Temperature and Magnetic Field Effects on the Raman Spectra of TaSe$_{\mathrm{2}}$

In bulk form, TaSe$_{\mathrm{2}}$ exhibits transitions between commensurate and incommensurate charge-density wave (CDW) phases, and is attracting interest for advance device applications. In order to explore the evolution of the groundstate CDW phase, mechanical exfoliation of bulk crystals provides freshly cleaved surfaces and may be used to prepare few- to single-layer flakes. In the present work, we extended our opto-thermal Raman measurements [1] on MoS$_{\mathrm{2}}$ to include other TMDs, specifically TaSe$_{\mathrm{2}}$, in both \textit{1T} and \textit{2H} crystallographic phases. A novel, magneto-Raman microscope system affords measurement of low-frequency (down to 10cm$^{\mathrm{-1}})$ vibrational modes as a function of both temperature (\textasciitilde 10K to 300K) and magnetic field (0T to 9T).
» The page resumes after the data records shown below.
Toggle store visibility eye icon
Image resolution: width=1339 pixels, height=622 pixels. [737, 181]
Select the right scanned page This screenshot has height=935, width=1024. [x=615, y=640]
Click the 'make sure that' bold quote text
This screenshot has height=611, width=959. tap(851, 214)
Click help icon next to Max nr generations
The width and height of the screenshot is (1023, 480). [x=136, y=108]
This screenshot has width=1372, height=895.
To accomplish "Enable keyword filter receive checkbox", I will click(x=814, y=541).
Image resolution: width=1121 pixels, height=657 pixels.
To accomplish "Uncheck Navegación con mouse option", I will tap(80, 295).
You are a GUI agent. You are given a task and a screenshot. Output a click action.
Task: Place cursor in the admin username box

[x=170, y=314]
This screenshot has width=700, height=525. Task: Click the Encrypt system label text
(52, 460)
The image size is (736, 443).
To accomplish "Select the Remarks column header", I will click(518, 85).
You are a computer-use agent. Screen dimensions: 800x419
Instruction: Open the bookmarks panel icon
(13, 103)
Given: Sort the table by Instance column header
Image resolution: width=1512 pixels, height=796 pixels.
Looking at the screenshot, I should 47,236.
The dependence of the observed Raman-active phonons on temperature and magnetic field will be discussed and compared with earlier results on MoS$_{\mathrm{2}}$. Specifically, we observe the appearance of low-frequency, zone-folded modes in the CDW state, which soften with temperature similar to the higher frequency, in-plane $E_{2g}$ mode. Additionally, magnetic-field dependence, including Faraday rotation in the micro-crystal insert will be discussed. [1] R. Yan, J. R. Simpson, et al., ACS Nano 8, 986 (2014).